--- Activity ---
Nothing but an exact copy of the records below counts as the answer.

Pixel coordinate grounding data:
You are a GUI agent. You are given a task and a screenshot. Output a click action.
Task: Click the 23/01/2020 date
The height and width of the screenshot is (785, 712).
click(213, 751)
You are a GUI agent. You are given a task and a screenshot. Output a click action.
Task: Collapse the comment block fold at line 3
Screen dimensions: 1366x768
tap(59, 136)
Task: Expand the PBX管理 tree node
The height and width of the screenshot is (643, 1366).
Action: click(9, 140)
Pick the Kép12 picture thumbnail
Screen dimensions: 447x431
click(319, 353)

--- Solution to the exercise ---
You are a GUI agent. You are given a task and a screenshot. Output a click action.
Task: Click the 23/01/2020 date
The height and width of the screenshot is (785, 712).
click(213, 751)
You are a GUI agent. You are given a task and a screenshot. Output a click action.
Task: Collapse the comment block fold at line 3
Screen dimensions: 1366x768
tap(59, 136)
Task: Expand the PBX管理 tree node
The height and width of the screenshot is (643, 1366).
Action: click(9, 140)
Pick the Kép12 picture thumbnail
Screen dimensions: 447x431
click(319, 353)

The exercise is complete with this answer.